_ABOUT THIS TASK:_ Once the line containing "The height and" is located, output it and every line after it through the end of the records, exactly as written and nothing else.

(Collection entries)
..........

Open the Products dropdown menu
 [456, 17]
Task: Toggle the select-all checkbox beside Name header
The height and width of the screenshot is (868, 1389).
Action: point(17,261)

..........

_TASK OUTPUT:_
The height and width of the screenshot is (868, 1389).
Action: point(17,261)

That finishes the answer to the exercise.